Task brief ▸ Rewrite the entries below, replacing "Change power settings" with "Power Options" and leaving everything else untouched.

Entries shown ▸

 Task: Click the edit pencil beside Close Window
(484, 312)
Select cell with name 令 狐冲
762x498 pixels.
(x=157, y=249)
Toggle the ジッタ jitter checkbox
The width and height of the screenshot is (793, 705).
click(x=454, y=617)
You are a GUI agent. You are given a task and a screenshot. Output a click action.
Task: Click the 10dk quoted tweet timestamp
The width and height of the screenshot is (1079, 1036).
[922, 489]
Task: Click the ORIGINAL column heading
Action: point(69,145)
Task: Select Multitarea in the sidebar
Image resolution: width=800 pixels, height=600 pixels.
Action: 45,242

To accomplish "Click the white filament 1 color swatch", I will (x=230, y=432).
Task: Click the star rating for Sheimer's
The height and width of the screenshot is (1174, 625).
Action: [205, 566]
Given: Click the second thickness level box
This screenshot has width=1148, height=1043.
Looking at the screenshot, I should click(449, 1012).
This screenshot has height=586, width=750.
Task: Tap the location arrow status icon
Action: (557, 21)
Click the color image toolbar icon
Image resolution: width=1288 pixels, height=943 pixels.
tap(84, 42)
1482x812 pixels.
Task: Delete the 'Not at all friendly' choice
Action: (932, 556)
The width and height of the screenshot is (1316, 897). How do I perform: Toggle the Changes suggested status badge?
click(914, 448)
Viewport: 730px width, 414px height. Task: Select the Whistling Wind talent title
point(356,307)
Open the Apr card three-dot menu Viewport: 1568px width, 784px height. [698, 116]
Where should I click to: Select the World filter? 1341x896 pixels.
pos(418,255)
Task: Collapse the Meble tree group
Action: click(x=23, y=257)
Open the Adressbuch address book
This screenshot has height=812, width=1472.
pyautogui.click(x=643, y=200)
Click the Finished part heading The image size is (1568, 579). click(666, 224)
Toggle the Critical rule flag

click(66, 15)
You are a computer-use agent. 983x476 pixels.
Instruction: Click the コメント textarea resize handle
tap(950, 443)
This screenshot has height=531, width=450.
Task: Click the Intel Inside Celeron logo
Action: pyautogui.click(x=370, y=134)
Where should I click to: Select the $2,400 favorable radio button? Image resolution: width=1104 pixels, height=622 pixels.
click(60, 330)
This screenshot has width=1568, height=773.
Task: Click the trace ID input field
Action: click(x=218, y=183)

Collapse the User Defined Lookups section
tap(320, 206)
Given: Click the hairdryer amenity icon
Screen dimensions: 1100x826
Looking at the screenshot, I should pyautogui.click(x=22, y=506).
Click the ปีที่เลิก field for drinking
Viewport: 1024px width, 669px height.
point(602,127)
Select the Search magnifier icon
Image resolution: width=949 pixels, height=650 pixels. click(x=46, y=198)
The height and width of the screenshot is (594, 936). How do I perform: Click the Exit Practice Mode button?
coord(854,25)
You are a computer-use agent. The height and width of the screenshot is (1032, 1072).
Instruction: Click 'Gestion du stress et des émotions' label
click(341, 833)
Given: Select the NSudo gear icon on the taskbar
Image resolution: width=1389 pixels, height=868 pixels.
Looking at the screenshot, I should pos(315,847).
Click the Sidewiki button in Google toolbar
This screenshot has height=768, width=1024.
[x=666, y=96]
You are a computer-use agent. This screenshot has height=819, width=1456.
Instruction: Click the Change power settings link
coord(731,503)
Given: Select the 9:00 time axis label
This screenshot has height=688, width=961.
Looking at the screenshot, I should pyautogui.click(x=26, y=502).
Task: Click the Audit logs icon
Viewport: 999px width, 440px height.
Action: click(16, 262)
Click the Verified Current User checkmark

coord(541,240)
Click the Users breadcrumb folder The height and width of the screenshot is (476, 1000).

Task solution ▸
 Task: Click the edit pencil beside Close Window
(484, 312)
Select cell with name 令 狐冲
762x498 pixels.
(x=157, y=249)
Toggle the ジッタ jitter checkbox
The width and height of the screenshot is (793, 705).
click(x=454, y=617)
You are a GUI agent. You are given a task and a screenshot. Output a click action.
Task: Click the 10dk quoted tweet timestamp
The width and height of the screenshot is (1079, 1036).
[922, 489]
Task: Click the ORIGINAL column heading
Action: point(69,145)
Task: Select Multitarea in the sidebar
Image resolution: width=800 pixels, height=600 pixels.
Action: 45,242

To accomplish "Click the white filament 1 color swatch", I will (x=230, y=432).
Task: Click the star rating for Sheimer's
The height and width of the screenshot is (1174, 625).
Action: [205, 566]
Given: Click the second thickness level box
This screenshot has width=1148, height=1043.
Looking at the screenshot, I should click(449, 1012).
This screenshot has height=586, width=750.
Task: Tap the location arrow status icon
Action: (557, 21)
Click the color image toolbar icon
Image resolution: width=1288 pixels, height=943 pixels.
tap(84, 42)
1482x812 pixels.
Task: Delete the 'Not at all friendly' choice
Action: (932, 556)
The width and height of the screenshot is (1316, 897). How do I perform: Toggle the Changes suggested status badge?
click(914, 448)
Viewport: 730px width, 414px height. Task: Select the Whistling Wind talent title
point(356,307)
Open the Apr card three-dot menu Viewport: 1568px width, 784px height. [698, 116]
Where should I click to: Select the World filter? 1341x896 pixels.
pos(418,255)
Task: Collapse the Meble tree group
Action: click(x=23, y=257)
Open the Adressbuch address book
This screenshot has height=812, width=1472.
pyautogui.click(x=643, y=200)
Click the Finished part heading The image size is (1568, 579). click(666, 224)
Toggle the Critical rule flag

click(66, 15)
You are a computer-use agent. 983x476 pixels.
Instruction: Click the コメント textarea resize handle
tap(950, 443)
This screenshot has height=531, width=450.
Task: Click the Intel Inside Celeron logo
Action: pyautogui.click(x=370, y=134)
Where should I click to: Select the $2,400 favorable radio button? Image resolution: width=1104 pixels, height=622 pixels.
click(60, 330)
This screenshot has width=1568, height=773.
Task: Click the trace ID input field
Action: click(x=218, y=183)

Collapse the User Defined Lookups section
tap(320, 206)
Given: Click the hairdryer amenity icon
Screen dimensions: 1100x826
Looking at the screenshot, I should pyautogui.click(x=22, y=506).
Click the ปีที่เลิก field for drinking
Viewport: 1024px width, 669px height.
point(602,127)
Select the Search magnifier icon
Image resolution: width=949 pixels, height=650 pixels. click(x=46, y=198)
The height and width of the screenshot is (594, 936). How do I perform: Click the Exit Practice Mode button?
coord(854,25)
You are a computer-use agent. The height and width of the screenshot is (1032, 1072).
Instruction: Click 'Gestion du stress et des émotions' label
click(341, 833)
Given: Select the NSudo gear icon on the taskbar
Image resolution: width=1389 pixels, height=868 pixels.
Looking at the screenshot, I should pos(315,847).
Click the Sidewiki button in Google toolbar
This screenshot has height=768, width=1024.
[x=666, y=96]
You are a computer-use agent. This screenshot has height=819, width=1456.
Instruction: Click the Power Options link
coord(731,503)
Given: Select the 9:00 time axis label
This screenshot has height=688, width=961.
Looking at the screenshot, I should pyautogui.click(x=26, y=502).
Task: Click the Audit logs icon
Viewport: 999px width, 440px height.
Action: click(16, 262)
Click the Verified Current User checkmark

coord(541,240)
Click the Users breadcrumb folder The height and width of the screenshot is (476, 1000).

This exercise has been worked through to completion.